Background information
- Born: Donald James Ross November 19, 1960 (age 65) Montreal, Quebec
- Origin: Windsor, Nova Scotia
- Genres: New-age, pop rock, folk rock
- Occupation: Musician
- Instruments: Guitar, vocals
- Years active: 1986–present
- Labels: Duke Street, Sony, Narada, CandyRat, Goby Fish
- Formerly of: Men of Steel
- Website: donrossonline.com

= Don Ross (guitarist) =

Canadian fingerstyle guitarist (born 1960)

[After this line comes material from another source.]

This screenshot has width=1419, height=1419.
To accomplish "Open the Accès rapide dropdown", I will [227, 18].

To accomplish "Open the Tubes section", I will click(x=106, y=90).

Donald James Ross (born November 19, 1960) is a Canadian fingerstyle guitarist. He was the first person to win the National Fingerstyle Guitar Championship twice (1988 and 1996). His album Huron Street reached the top ten on the Billboard new-age music chart.

==Biography==
Ross was born in Montreal, Quebec, to a Scottish immigrant father and a Mi'kmaq mother. He is a member of the Millbrook First Nation. He studied composition at the music department of York University in Toronto with David Mott, James Tenney and Phil Werren. After receiving his Bachelor of Fine Arts in Music in 1983, he studied philosophy at St. Hyacinth College and Seminary in Granby, Massachusetts, while living at San Damiano Friary in Holyoke. He started his novitiate for the Canadian custody of the Conventual Franciscans of Immaculate Conception Province at St. Francis Friary in Staten Island, New York. He decided to leave that pursuit and become a musician.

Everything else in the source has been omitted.